▸ **What to work on**: Below is a listing to transcribe in full and exactly; keep the pictures out.

▸ **Data for analysis**:
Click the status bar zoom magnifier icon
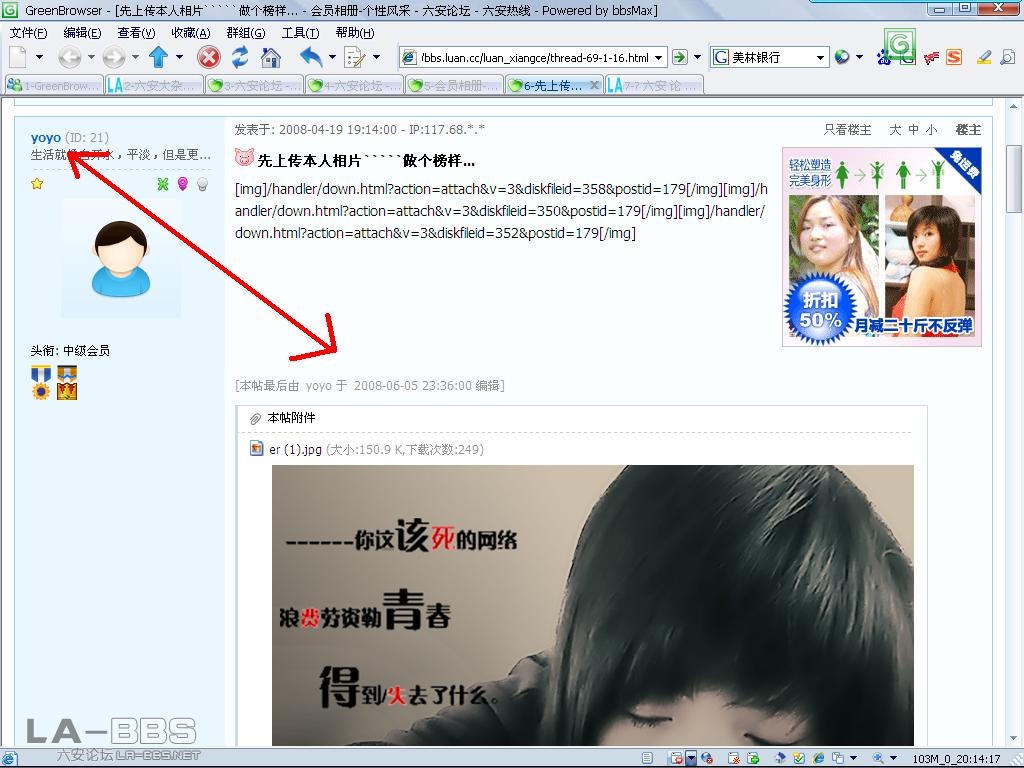Viewport: 1024px width, 768px height. click(x=878, y=758)
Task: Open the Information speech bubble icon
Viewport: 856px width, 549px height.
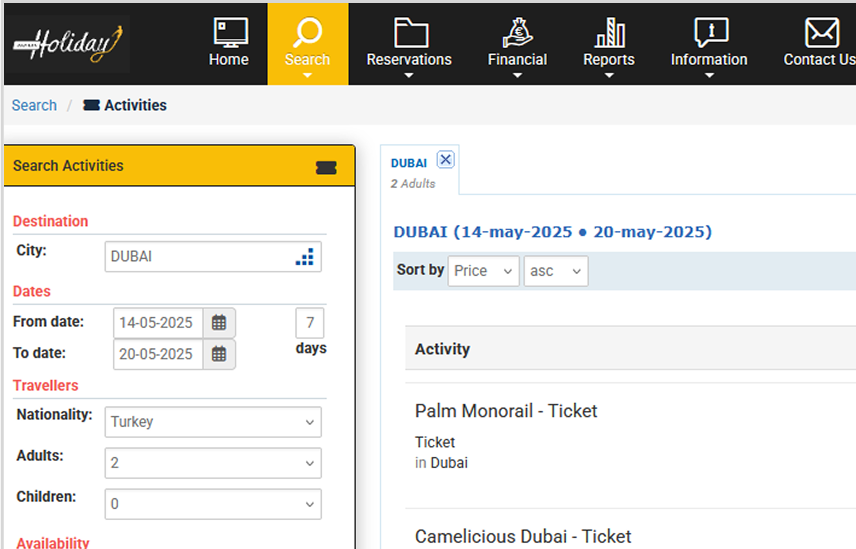Action: 711,33
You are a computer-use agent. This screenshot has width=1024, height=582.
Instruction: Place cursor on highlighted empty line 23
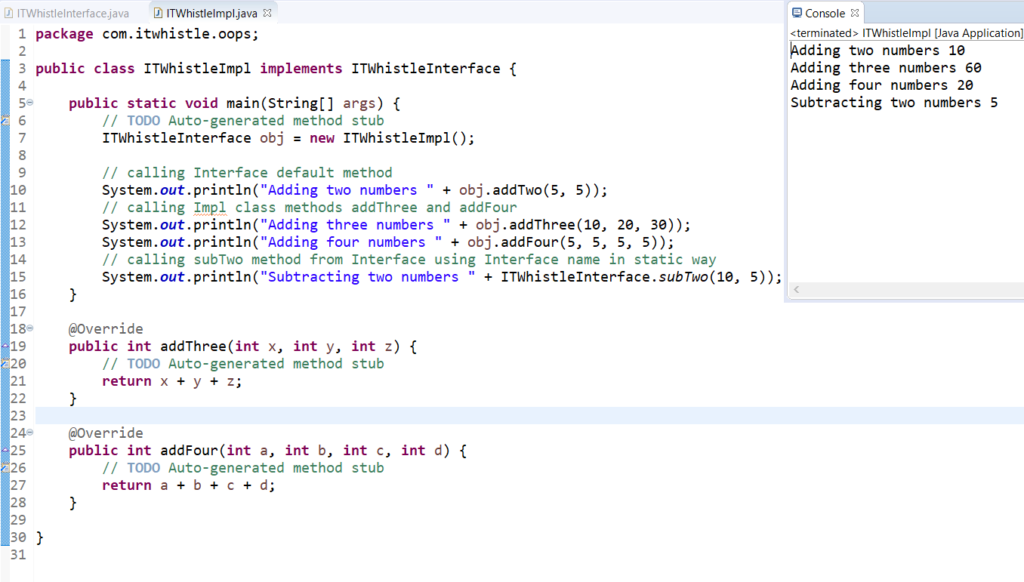400,416
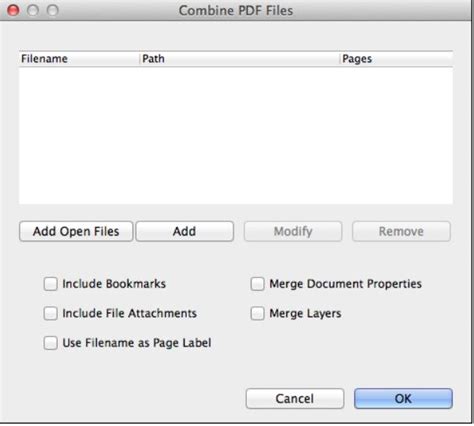Click the Modify button
Screen dimensions: 474x426
coord(293,231)
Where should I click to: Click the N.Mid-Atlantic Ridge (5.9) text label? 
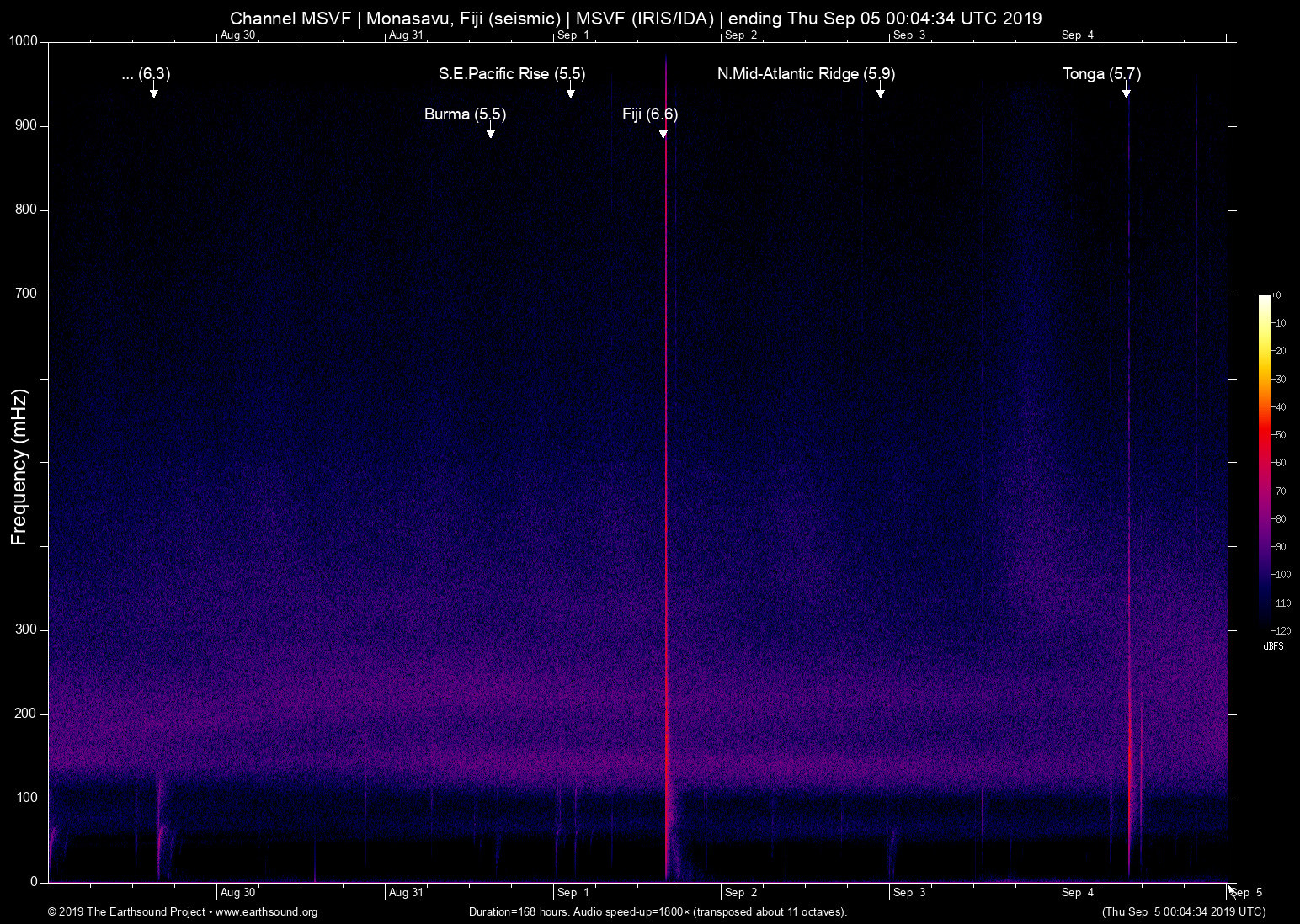click(805, 74)

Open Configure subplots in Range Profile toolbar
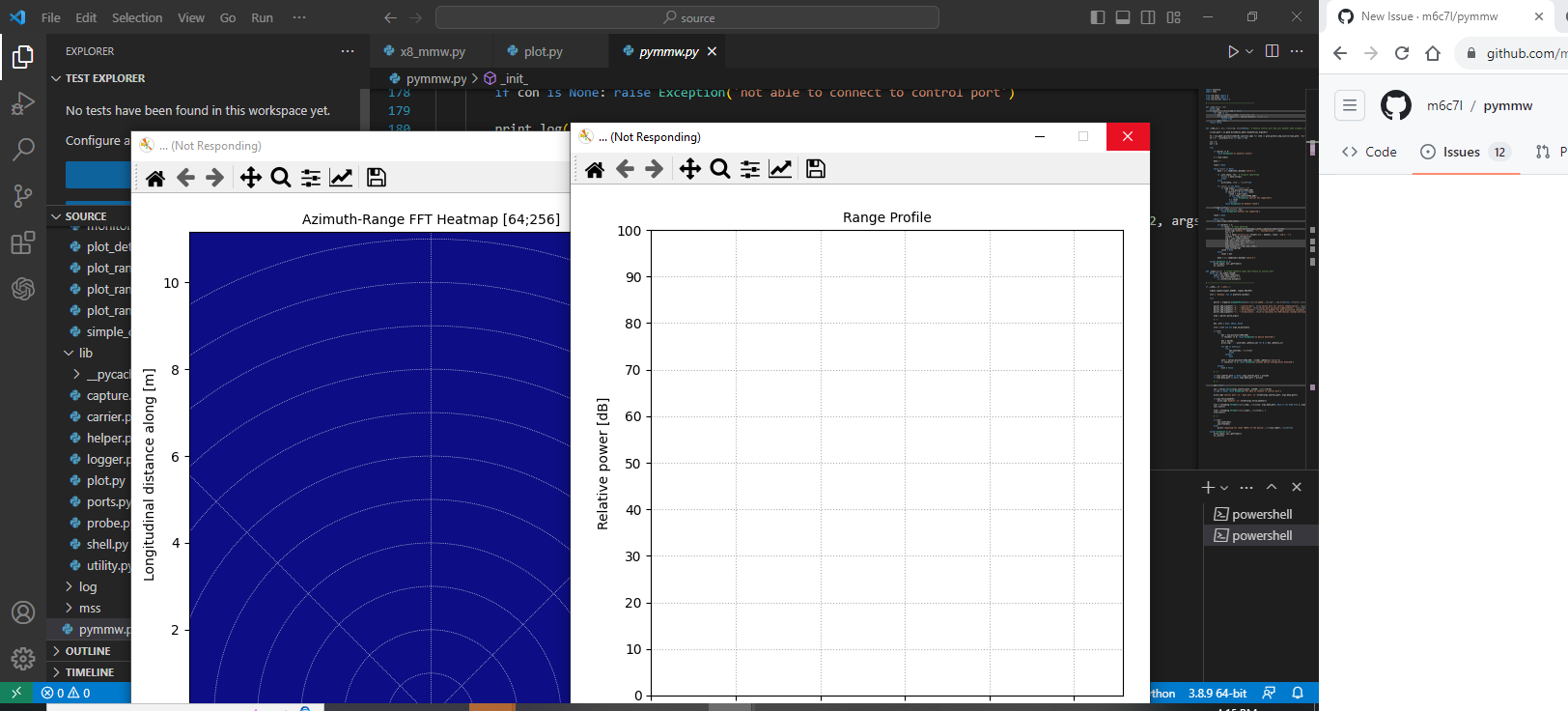click(x=750, y=169)
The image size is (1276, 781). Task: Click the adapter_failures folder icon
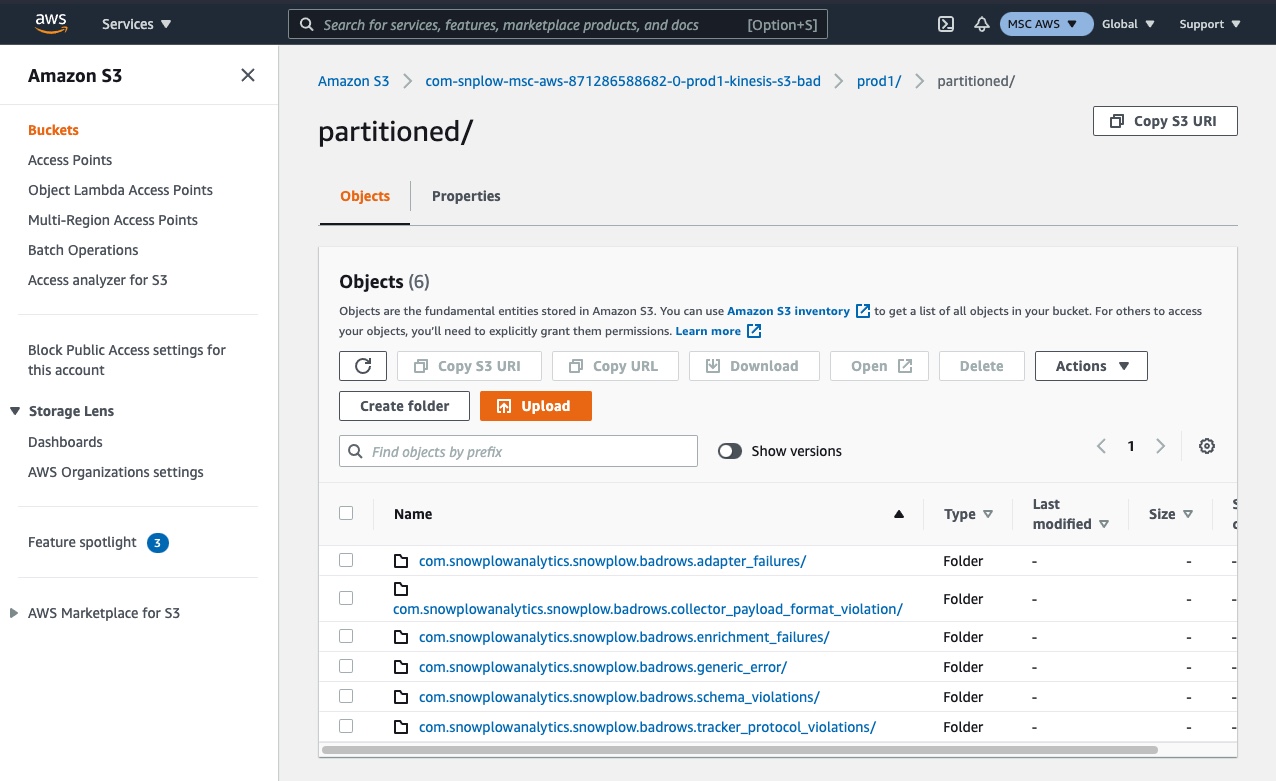click(401, 561)
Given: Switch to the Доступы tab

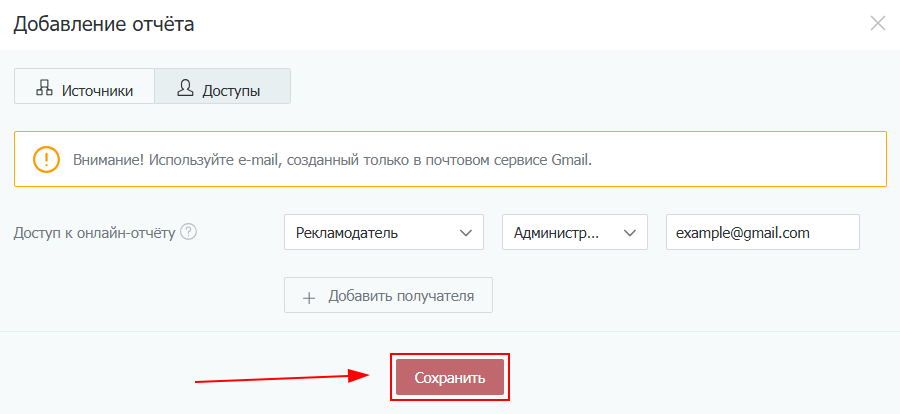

▸ **Reply to the exercise**:
Click the status bar zoom magnifier icon
Viewport: 1024px width, 768px height. click(x=878, y=758)
Task: Open the Information speech bubble icon
Viewport: 856px width, 549px height.
Action: 711,33
You are a computer-use agent. This screenshot has width=1024, height=582.
Instruction: Place cursor on highlighted empty line 23
400,416
Click the Modify button
Screen dimensions: 474x426
coord(293,231)
Where should I click to: Click the N.Mid-Atlantic Ridge (5.9) text label? 
click(805, 74)

Open Configure subplots in Range Profile toolbar
click(x=750, y=169)
The image size is (1276, 781). Task: Click the adapter_failures folder icon
click(401, 561)
Given: Switch to the Доступы tab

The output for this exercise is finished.